Kiracının, yapının 6306 sayılı Kanun uyarınca riskli yapı olarak tespit edilmesine ilişkin karar ile yıkımına ilişkin kararın iptali istemiyle dava açma ehliyeti bulunmadığı
Riskli yapı tespit kararı ile yıkım kararı doğrudan yapıya yönelik olarak tesis edilen işlemler hakkında kiracının dava açma ehliyetinin olmadığı
İstemin Özeti: İstanbul İli, Arnavutköy İlçesi, (…) Mahallesi, 15690 parsel sayılı taşınmaz üzerinde bulunan yapıda kiracı olan davacı tarafından; söz konusu yapının 6306 sayılı Kanun uyarınca riskli yapı olarak tespit edilmesine ilişkin karar ile yıkımına ilişkin Arnavutköy Belediye Başkanlığı Yapı Kontrol Müdürlüğünün 24/10/2013 tarih ve 159875 sayılı kararının iptali istemiyle açılan davanın ehliyet yönünden reddi yolunda İstanbul 10. İdare Mahkemesince verilen 08/01/2014 günlü, E: 2013/2416, K: 2014/19 sayılı kararın, davacı vekili tarafından temyiz dilekçesinde ileri sürülen nedenlerle bozulması istenilmektedir.
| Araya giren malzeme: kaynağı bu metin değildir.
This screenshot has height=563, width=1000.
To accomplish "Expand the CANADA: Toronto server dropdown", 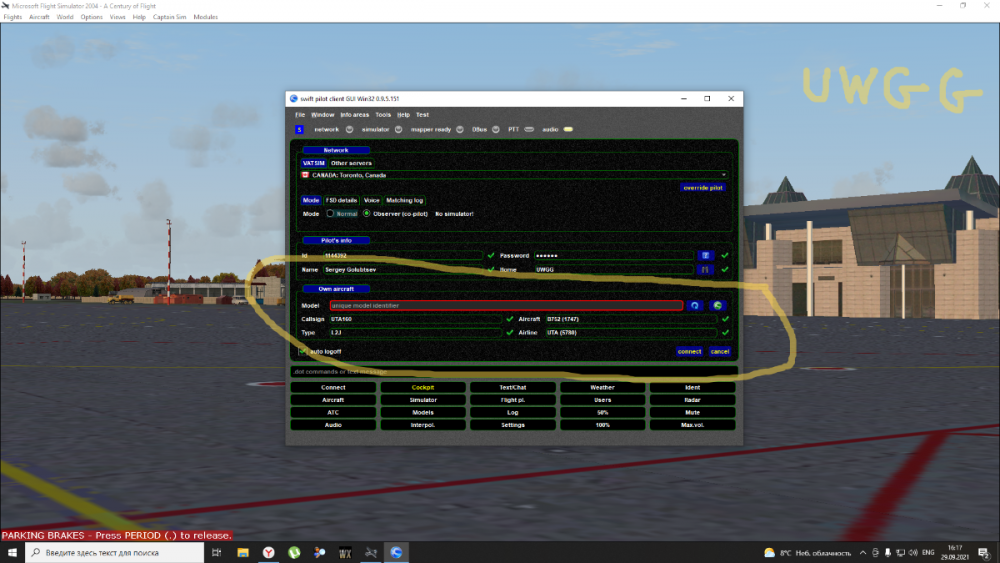I will (x=723, y=175).
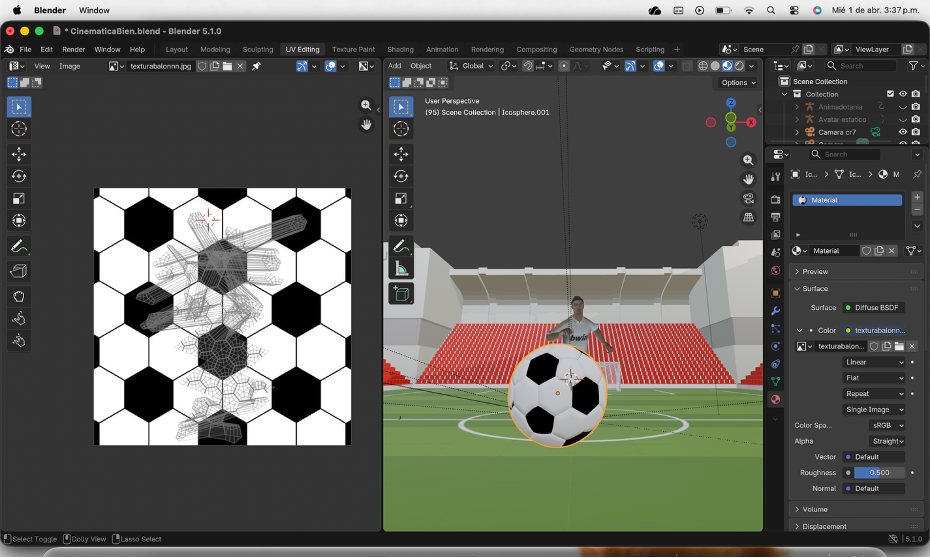The height and width of the screenshot is (558, 930).
Task: Select the Measure tool in 3D viewport
Action: coord(401,268)
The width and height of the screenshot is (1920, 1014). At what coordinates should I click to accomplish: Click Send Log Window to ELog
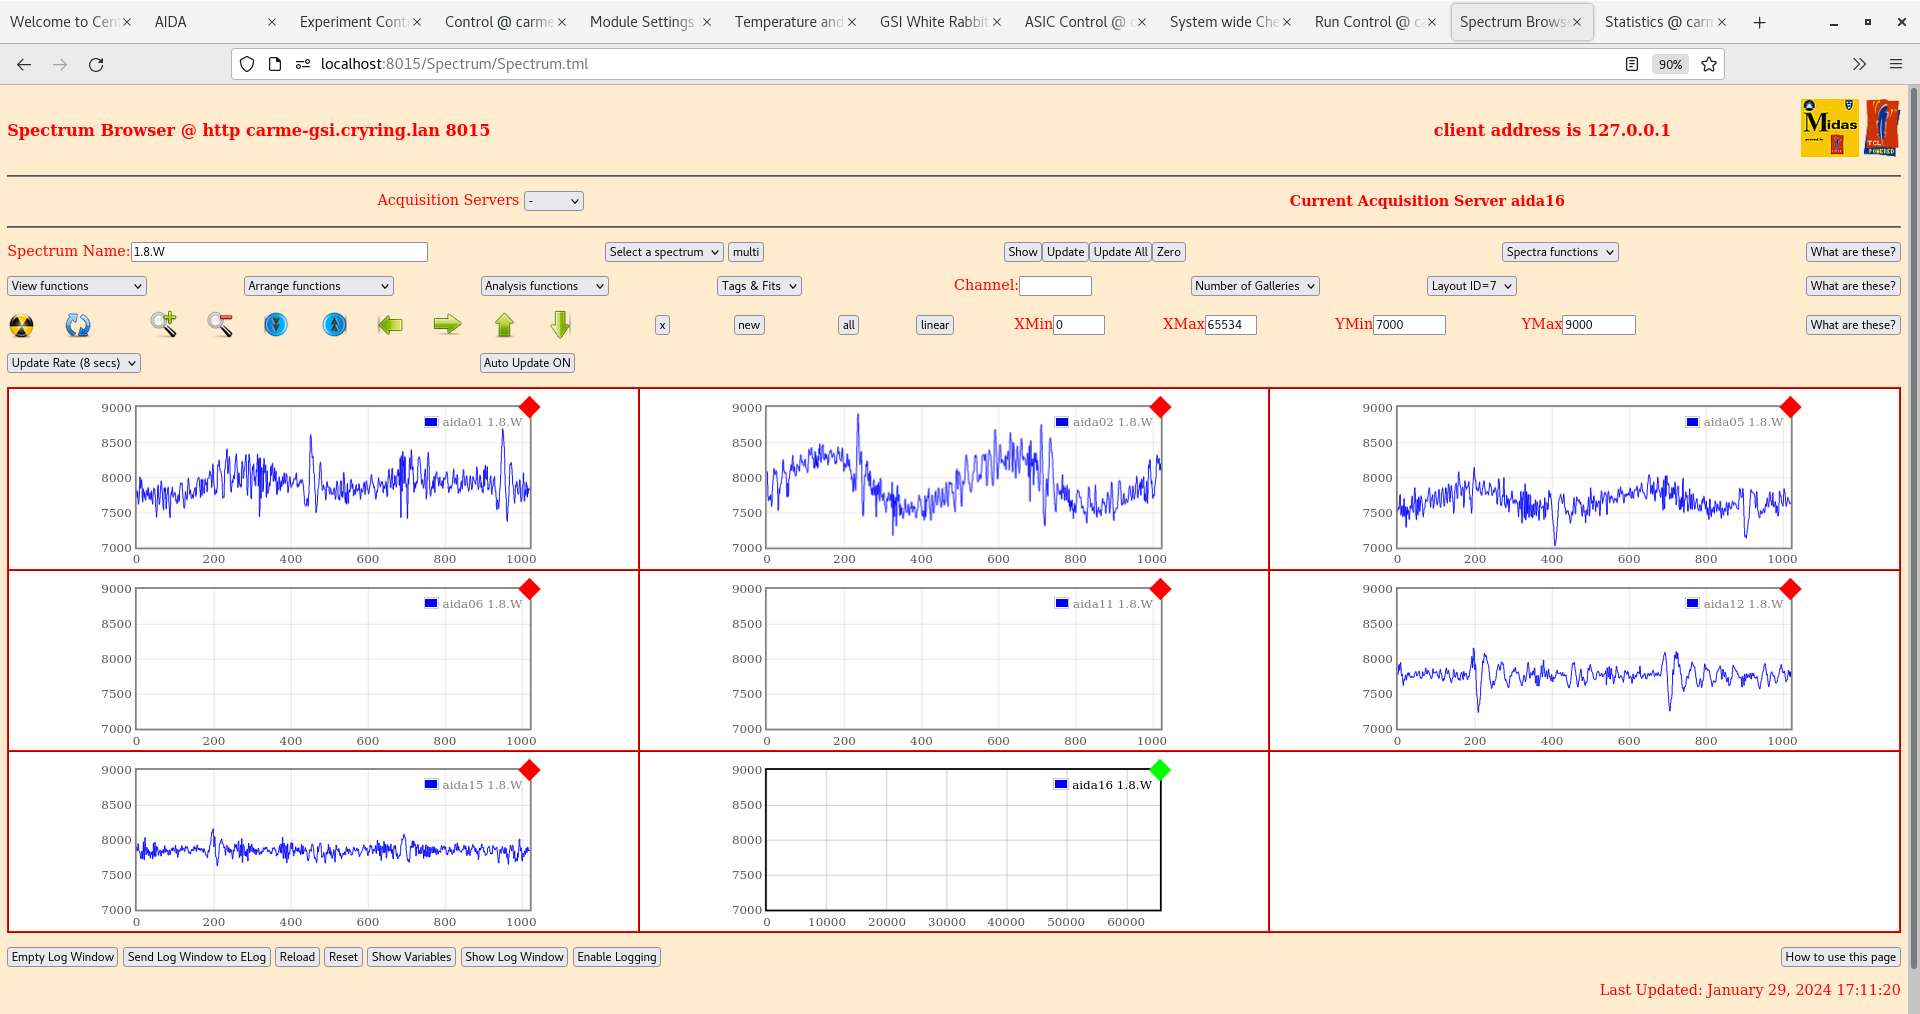(x=196, y=957)
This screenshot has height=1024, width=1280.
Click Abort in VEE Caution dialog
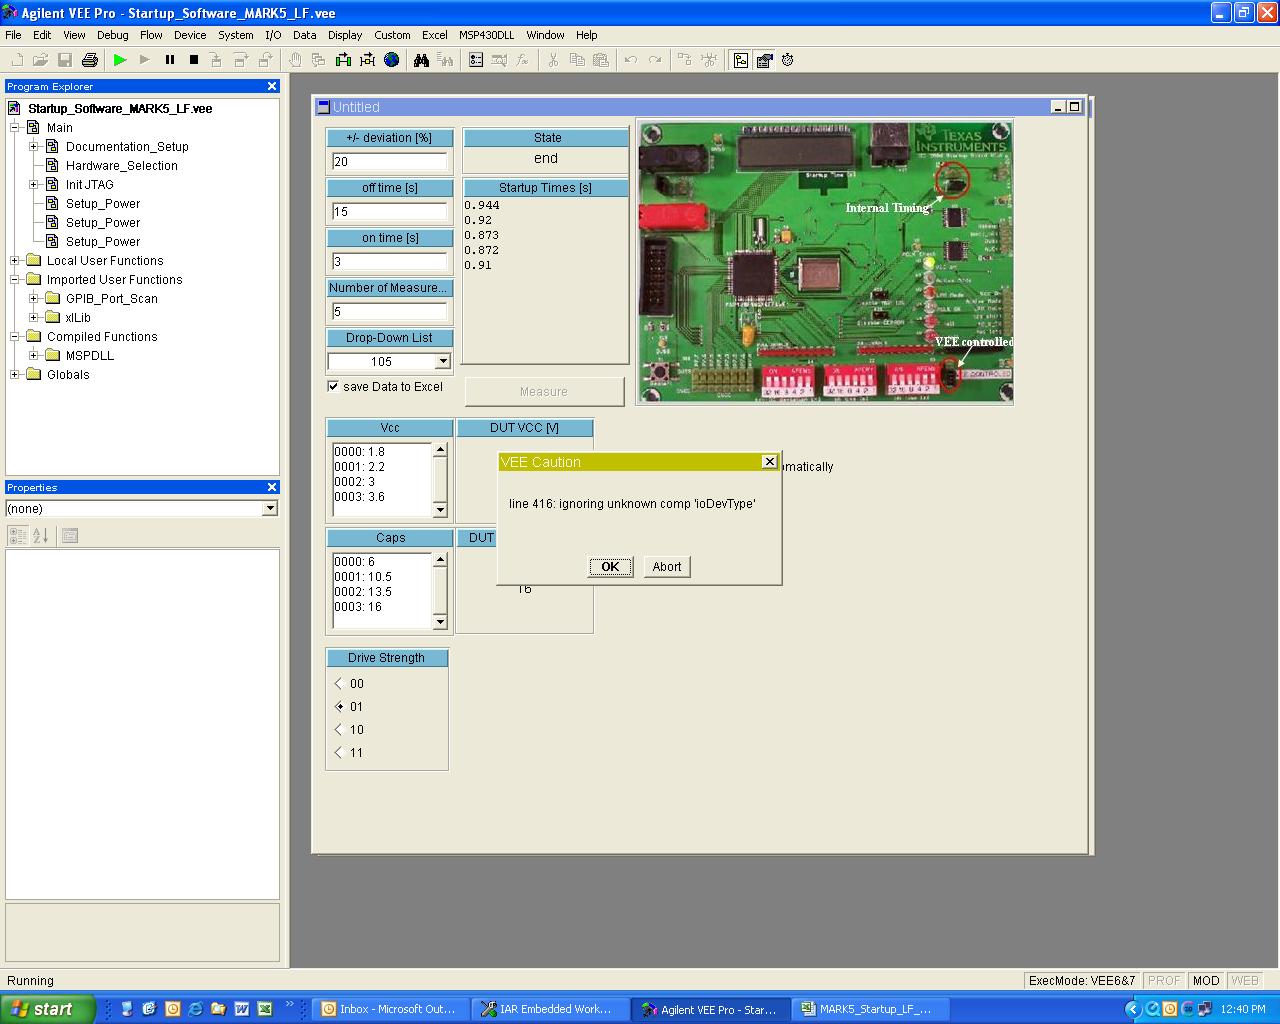[x=667, y=566]
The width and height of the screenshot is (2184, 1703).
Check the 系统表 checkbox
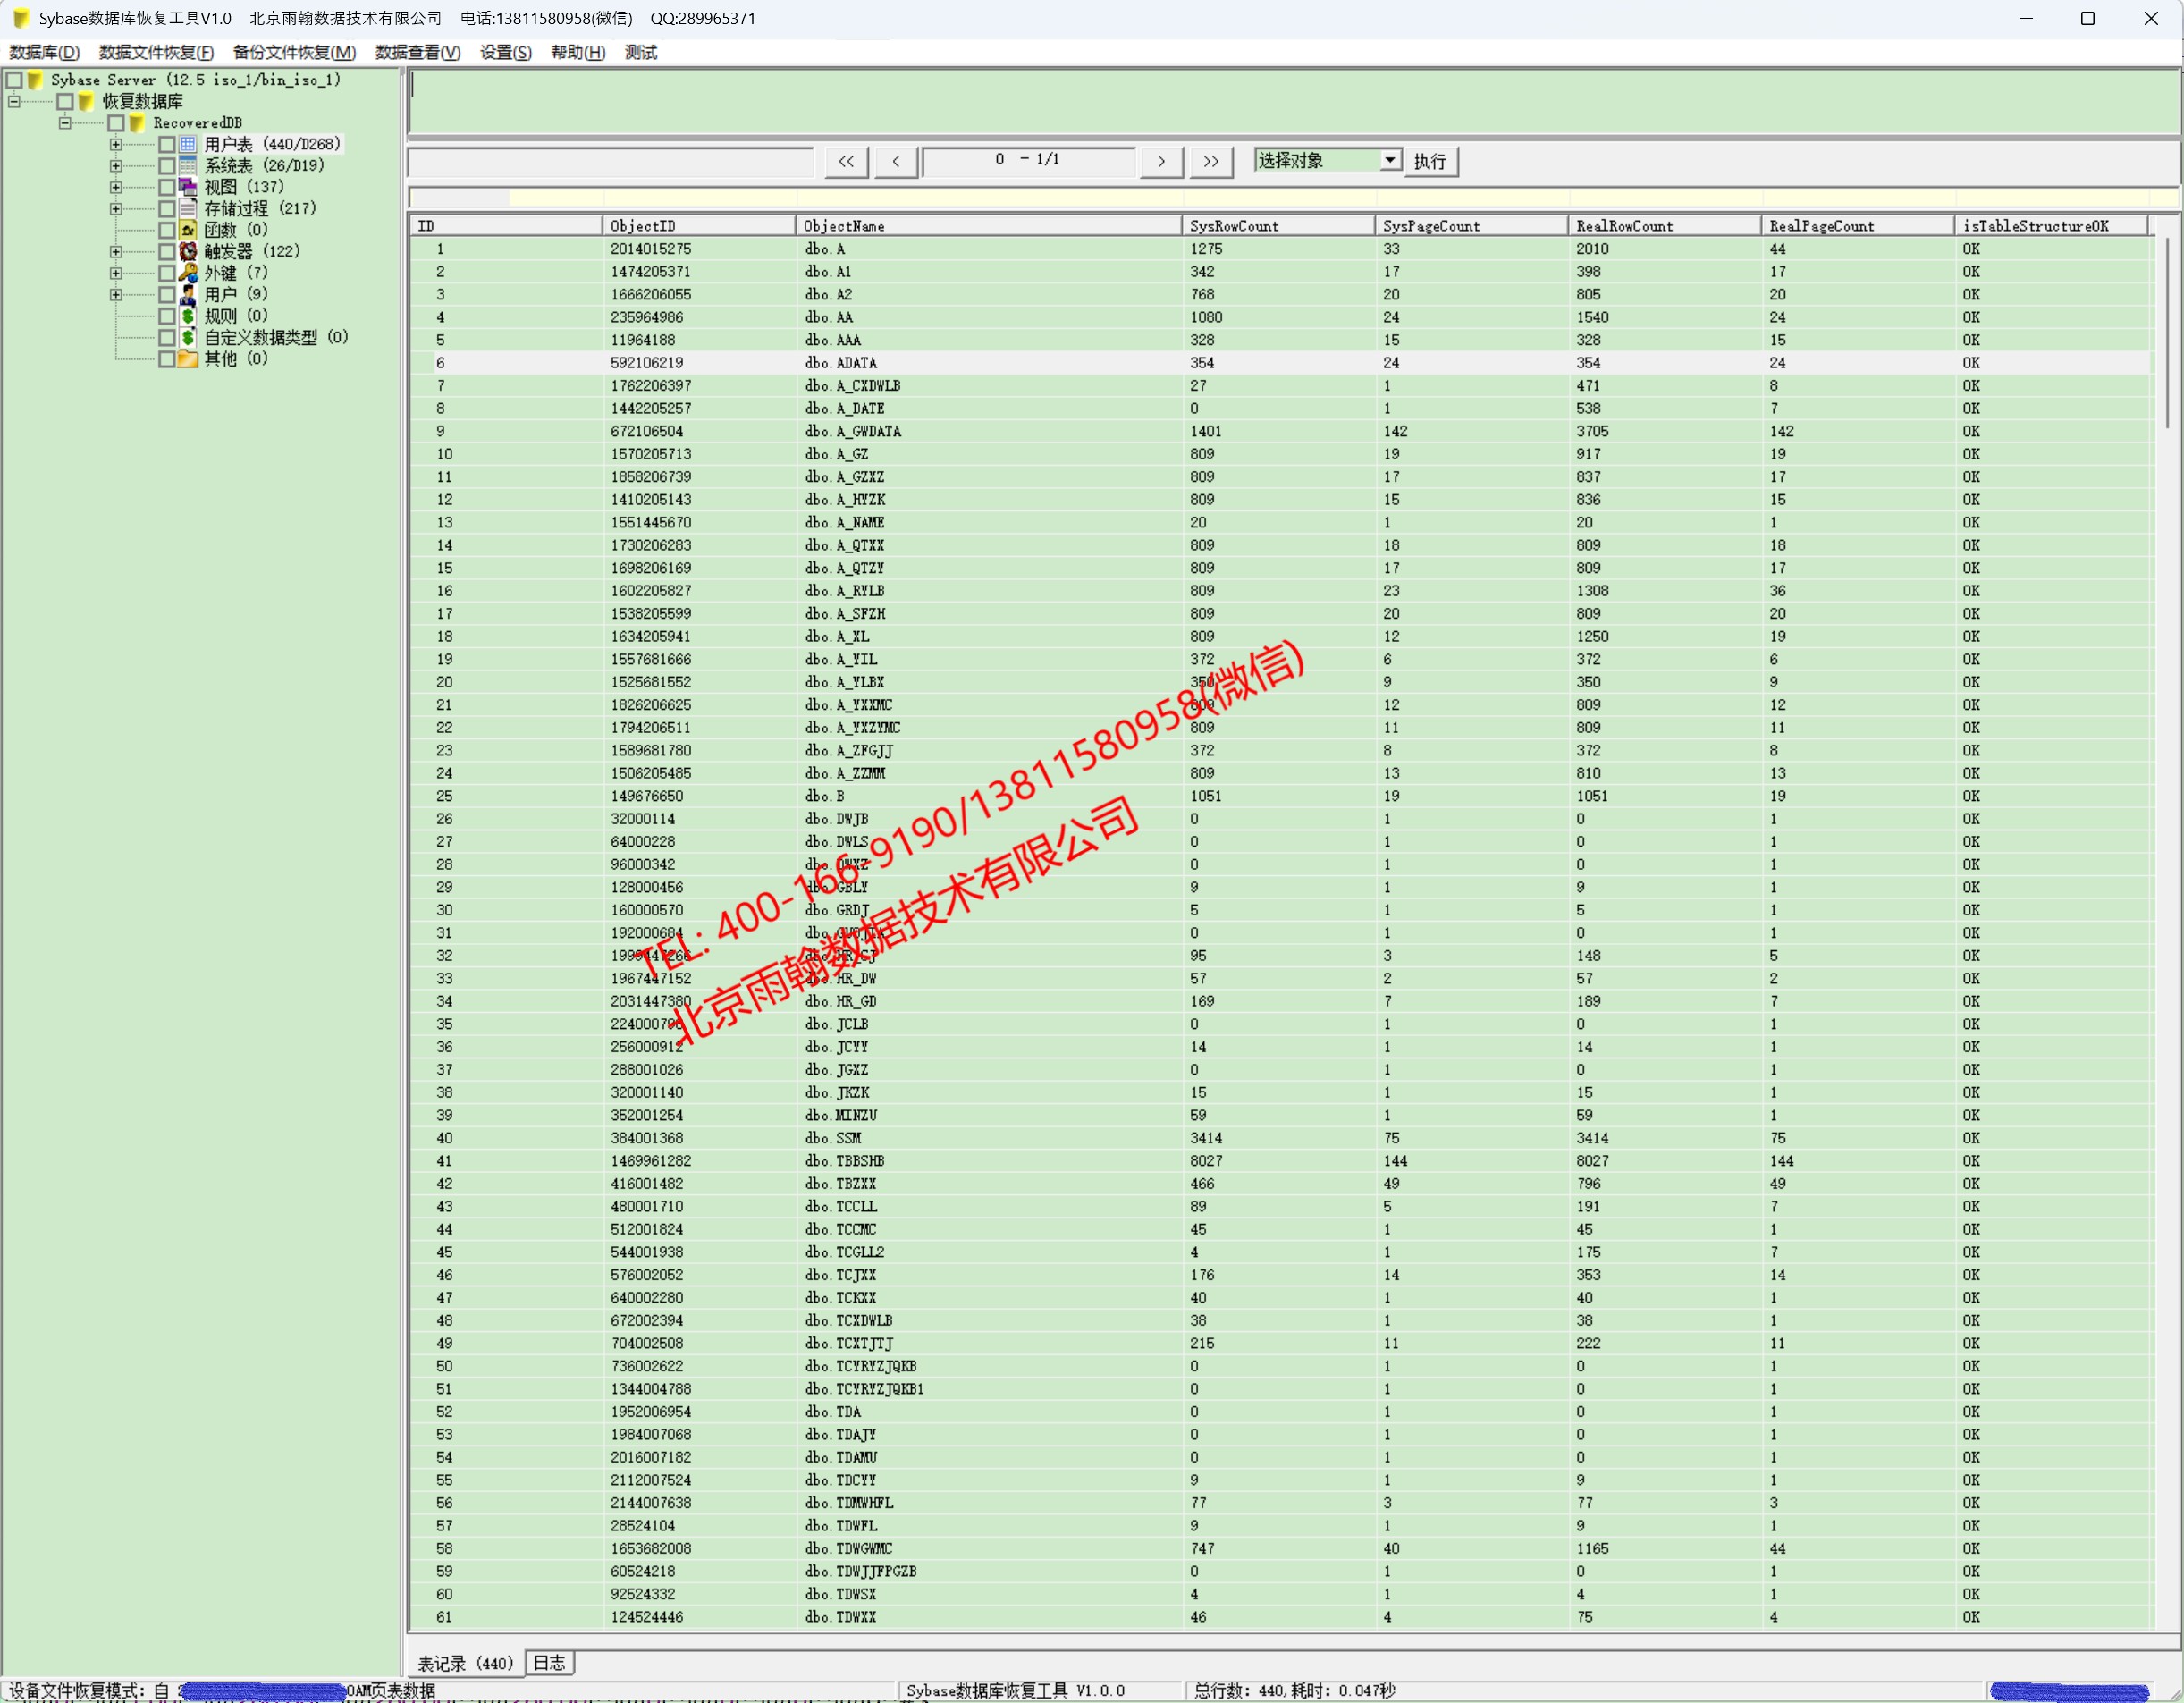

TÜRK MİLLETİ ADINA Hüküm veren Danıştay Ondördüncü Dairesince işin gereği görüşüldü:
İdare ve vergi mahkemeleri tarafından verilen kararların temyiz yolu ile incelenerek bozulabilmeleri 2577 sayılı İdari Yargılama Usulü Kanununun 49. maddesinde belirtilen nedenlerden birinin bulunması halinde mümkündür. Yukarıda tarih ve sayısı belirtilen Mahkeme kararı ve dayandığı gerekçe, hukuk ve usule uygun olup, bozulmasını gerektirecek bir sebep de bulunmadığından, temyiz isteminin reddi ile anılan kararın ONANMASINA, temyiz giderlerinin istemde bulunan üzerinde bırakılmasına, dosyanın Mahkemesine gönderilmesine, bu kararın tebliğ tarihinden itibaren 15 gün içinde kararın düzeltilmesi yolu açık olmak üzere, 03/02/2016 tarihinde oyçokluğu ile karar verildi.
KARŞI OY:
Türkiye Cumhuriyeti Anayasası’nın 2. maddesinde; Türkiye Cumhuriyeti’nin Hukuk Devleti olduğu belirtilmektedir. Hukuk Devletinin öğesi olan idarece tesis edilen işlemlerin hukuka uygunluğu ve sonuçta idarenin hukuka bağlılığının yargısal denetimi iptal davaları yoluyla sağlanır.
İdari işlemlerin hukuka uygunluğunun yargı yoluyla denetimini amaçlayan iptal davasının görüşülebilmesi için ön koşullardan olan “dava açma ehliyeti” iptal davasına konu kararın niteliğine göre idari yargı yerince değerlendirilmektedir.
2577 sayılı İdari Yargılama Usulü Kanunu’nun 2. maddesinin 1. fıkrasının (a) bendinde iptal davaları, “idari işlemler hakkında yetki, şekil, sebep, konu ve maksat yönlerinden biri ile hukuka aykırı olduklarından dolayı iptalleri için menfaatleri ihlal edilenler tarafından açılan davalar” olarak tanımlanmıştır.
Bakılan davada; riskli yapı tespit kararı ile yıkım kararı doğrudan yapıya yönelik olarak tesis edilen işlemler olduğundan, yapının maliki olan kişiler dışında, bu işlemlerden etkilenecek kişiler tarafından da dava açılması olanaklıdır. Dava konusu işlemlerin icra edilmesi durumunda, bu yapıda kiracı olarak bulunan davacıların olumsuz etkileneceği açıktır.
Bu durumda; davacının dava konusu işlemlerin iptalini istemede meşru, kişisel ve güncel bir ilişkisinin ve dolayısıyla dava açma ehliyetinin bulunduğu gerekçesiyle davanın ehliyet yönünden reddi yolundaki İdare Mahkemesi kararının bozulması gerektiği görüşüyle çoğunluk kararına katılmıyorum.